• Recorded information:

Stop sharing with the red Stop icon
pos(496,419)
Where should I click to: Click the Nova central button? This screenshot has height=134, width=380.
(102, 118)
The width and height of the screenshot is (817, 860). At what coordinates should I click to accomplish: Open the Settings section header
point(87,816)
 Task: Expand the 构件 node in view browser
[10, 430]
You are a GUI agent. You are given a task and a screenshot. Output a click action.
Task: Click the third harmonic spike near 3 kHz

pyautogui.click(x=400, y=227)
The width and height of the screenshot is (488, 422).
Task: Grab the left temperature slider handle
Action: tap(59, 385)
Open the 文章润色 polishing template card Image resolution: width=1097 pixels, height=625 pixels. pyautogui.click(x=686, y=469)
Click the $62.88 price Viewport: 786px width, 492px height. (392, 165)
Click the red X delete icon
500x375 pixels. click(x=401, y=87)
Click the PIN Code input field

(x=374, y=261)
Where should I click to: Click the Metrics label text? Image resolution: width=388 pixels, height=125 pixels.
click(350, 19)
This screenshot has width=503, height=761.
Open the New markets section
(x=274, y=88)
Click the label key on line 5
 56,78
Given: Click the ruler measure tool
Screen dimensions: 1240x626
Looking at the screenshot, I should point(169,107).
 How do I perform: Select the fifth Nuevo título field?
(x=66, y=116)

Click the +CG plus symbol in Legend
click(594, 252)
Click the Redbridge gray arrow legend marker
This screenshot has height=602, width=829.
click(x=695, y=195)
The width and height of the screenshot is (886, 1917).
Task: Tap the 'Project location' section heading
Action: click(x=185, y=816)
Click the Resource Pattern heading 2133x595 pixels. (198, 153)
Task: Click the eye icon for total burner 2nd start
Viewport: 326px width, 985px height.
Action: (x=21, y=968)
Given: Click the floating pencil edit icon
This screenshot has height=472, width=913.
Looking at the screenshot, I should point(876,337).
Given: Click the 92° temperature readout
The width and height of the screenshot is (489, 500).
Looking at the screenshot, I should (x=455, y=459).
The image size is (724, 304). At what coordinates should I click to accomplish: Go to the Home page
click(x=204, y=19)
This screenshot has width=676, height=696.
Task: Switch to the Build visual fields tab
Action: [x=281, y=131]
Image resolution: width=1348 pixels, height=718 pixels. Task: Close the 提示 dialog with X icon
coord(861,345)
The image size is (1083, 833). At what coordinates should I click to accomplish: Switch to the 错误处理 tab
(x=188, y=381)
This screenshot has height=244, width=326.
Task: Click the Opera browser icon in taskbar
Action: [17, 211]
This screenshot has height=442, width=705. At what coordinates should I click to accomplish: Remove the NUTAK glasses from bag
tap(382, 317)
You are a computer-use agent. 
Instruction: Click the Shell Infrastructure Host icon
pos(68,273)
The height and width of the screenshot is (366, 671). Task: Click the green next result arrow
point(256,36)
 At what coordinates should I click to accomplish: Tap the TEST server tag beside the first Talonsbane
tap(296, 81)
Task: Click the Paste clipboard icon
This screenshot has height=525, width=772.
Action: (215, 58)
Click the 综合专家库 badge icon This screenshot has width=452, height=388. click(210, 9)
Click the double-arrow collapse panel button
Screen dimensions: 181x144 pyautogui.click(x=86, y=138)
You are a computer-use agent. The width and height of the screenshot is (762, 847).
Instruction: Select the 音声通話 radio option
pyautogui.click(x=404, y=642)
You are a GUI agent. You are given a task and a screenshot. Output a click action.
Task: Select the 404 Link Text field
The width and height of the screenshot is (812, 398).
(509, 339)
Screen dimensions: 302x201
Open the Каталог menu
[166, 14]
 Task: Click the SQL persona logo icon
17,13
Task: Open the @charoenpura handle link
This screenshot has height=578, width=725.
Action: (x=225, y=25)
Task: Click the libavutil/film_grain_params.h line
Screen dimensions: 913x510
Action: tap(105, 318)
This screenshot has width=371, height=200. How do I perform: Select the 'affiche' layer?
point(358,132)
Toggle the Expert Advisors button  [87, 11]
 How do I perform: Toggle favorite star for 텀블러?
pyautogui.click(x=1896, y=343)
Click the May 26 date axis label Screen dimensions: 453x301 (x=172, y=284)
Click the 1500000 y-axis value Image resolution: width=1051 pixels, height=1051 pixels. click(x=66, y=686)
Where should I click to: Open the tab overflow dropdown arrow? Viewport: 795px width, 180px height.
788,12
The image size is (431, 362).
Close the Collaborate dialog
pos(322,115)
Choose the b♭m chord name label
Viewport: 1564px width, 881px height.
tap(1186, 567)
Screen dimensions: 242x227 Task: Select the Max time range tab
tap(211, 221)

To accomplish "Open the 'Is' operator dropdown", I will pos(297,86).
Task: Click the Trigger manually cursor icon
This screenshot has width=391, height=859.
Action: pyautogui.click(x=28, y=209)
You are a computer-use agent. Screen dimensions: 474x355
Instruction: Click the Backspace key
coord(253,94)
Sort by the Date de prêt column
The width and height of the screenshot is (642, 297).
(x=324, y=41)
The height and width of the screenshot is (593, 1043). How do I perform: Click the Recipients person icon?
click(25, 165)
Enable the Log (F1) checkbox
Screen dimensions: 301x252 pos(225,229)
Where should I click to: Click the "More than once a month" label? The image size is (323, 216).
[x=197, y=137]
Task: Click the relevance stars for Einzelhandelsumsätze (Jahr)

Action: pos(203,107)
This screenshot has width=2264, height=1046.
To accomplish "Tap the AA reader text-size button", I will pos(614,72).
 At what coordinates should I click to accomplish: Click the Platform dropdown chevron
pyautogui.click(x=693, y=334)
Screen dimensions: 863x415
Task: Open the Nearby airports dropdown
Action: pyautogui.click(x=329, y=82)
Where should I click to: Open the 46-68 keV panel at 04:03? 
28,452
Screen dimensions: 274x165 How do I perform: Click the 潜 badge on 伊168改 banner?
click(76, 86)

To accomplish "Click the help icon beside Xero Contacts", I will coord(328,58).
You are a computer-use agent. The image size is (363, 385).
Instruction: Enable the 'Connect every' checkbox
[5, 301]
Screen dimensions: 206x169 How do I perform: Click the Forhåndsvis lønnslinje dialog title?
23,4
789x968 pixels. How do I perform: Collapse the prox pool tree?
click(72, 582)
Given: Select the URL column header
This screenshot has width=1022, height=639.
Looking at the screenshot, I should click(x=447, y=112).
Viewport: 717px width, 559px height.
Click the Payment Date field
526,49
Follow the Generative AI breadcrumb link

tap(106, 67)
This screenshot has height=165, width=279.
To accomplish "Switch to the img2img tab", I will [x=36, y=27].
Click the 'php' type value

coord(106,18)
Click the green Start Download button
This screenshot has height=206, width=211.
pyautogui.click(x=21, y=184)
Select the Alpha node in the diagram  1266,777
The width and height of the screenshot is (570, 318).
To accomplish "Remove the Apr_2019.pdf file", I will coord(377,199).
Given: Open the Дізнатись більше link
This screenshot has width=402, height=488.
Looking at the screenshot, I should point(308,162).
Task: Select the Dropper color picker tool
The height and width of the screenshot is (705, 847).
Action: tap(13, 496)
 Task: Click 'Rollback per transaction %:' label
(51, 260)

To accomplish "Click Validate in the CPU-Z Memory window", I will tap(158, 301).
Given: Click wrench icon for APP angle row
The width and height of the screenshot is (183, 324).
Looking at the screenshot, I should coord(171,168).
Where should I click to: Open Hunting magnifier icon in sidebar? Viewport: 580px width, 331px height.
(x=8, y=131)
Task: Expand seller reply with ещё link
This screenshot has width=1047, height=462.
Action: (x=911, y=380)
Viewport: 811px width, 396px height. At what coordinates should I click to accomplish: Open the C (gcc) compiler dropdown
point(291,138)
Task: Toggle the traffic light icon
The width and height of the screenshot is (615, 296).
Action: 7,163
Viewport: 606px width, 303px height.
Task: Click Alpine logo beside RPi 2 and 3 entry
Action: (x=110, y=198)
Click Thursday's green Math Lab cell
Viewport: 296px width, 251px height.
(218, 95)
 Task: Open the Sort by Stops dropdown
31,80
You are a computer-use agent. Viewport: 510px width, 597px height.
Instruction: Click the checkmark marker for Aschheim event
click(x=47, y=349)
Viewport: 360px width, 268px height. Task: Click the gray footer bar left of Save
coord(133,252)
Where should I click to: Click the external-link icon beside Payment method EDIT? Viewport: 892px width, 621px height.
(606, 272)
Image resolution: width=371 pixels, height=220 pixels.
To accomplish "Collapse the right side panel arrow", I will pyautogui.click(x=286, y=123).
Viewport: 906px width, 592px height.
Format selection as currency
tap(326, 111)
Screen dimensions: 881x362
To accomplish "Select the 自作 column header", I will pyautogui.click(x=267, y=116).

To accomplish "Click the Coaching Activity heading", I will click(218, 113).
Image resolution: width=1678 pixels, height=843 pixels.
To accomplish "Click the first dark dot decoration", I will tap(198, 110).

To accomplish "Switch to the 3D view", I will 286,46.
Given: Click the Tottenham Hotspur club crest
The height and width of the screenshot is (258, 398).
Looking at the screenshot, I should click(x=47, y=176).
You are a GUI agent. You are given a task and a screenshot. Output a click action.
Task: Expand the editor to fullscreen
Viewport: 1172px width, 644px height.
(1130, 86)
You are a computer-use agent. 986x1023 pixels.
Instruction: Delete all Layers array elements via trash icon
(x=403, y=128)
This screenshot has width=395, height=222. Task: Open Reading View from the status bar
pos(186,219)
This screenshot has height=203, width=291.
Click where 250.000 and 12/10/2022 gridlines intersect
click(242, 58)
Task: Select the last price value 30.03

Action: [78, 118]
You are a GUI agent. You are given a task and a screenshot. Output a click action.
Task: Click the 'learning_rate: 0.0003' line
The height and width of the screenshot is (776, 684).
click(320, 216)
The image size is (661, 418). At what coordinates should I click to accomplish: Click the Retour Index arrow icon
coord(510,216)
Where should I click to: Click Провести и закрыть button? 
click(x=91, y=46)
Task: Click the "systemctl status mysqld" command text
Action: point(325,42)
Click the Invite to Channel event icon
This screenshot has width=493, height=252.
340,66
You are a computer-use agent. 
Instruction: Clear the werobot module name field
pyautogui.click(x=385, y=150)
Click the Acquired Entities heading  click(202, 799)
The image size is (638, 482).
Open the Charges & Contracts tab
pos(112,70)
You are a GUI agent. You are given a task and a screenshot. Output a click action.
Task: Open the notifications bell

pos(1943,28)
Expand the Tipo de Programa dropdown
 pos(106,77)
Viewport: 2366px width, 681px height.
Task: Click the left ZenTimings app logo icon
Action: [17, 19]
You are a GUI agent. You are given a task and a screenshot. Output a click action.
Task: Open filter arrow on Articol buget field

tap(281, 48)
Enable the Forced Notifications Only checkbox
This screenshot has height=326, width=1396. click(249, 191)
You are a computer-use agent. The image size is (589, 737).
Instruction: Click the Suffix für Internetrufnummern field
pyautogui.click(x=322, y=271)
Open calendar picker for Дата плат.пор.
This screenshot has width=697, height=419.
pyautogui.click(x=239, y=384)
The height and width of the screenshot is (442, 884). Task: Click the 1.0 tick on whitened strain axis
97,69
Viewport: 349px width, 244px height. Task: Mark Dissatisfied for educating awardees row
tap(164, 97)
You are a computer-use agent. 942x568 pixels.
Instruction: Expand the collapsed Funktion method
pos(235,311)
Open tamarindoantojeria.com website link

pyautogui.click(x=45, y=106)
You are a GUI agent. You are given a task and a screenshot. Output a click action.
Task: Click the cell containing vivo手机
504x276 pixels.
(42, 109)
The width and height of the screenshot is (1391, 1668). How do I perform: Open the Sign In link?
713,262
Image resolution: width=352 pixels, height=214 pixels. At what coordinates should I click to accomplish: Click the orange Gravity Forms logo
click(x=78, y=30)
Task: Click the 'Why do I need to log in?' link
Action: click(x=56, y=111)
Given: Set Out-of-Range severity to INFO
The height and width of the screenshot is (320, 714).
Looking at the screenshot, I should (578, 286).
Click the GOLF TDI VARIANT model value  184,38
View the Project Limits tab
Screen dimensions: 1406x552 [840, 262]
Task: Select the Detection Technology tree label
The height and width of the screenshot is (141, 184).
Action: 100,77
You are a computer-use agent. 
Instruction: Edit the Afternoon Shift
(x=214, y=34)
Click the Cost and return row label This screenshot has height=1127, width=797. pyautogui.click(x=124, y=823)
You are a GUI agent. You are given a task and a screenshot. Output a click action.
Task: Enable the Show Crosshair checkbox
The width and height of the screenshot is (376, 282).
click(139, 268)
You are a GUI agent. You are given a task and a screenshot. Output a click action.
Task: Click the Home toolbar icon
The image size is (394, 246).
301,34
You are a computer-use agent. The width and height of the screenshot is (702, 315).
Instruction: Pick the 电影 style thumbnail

• Problem:
Only an exact reproduction of the lines from the one with "The height and width of the screenshot is (141, 184)." to the end of the listing is expected.

• Result of the task:
The height and width of the screenshot is (141, 184).
Action: 100,77
You are a computer-use agent. 
Instruction: Edit the Afternoon Shift
(x=214, y=34)
Click the Cost and return row label This screenshot has height=1127, width=797. pyautogui.click(x=124, y=823)
You are a GUI agent. You are given a task and a screenshot. Output a click action.
Task: Enable the Show Crosshair checkbox
The width and height of the screenshot is (376, 282).
click(139, 268)
You are a GUI agent. You are given a task and a screenshot. Output a click action.
Task: Click the Home toolbar icon
The image size is (394, 246).
301,34
You are a computer-use agent. The width and height of the screenshot is (702, 315).
Instruction: Pick the 电影 style thumbnail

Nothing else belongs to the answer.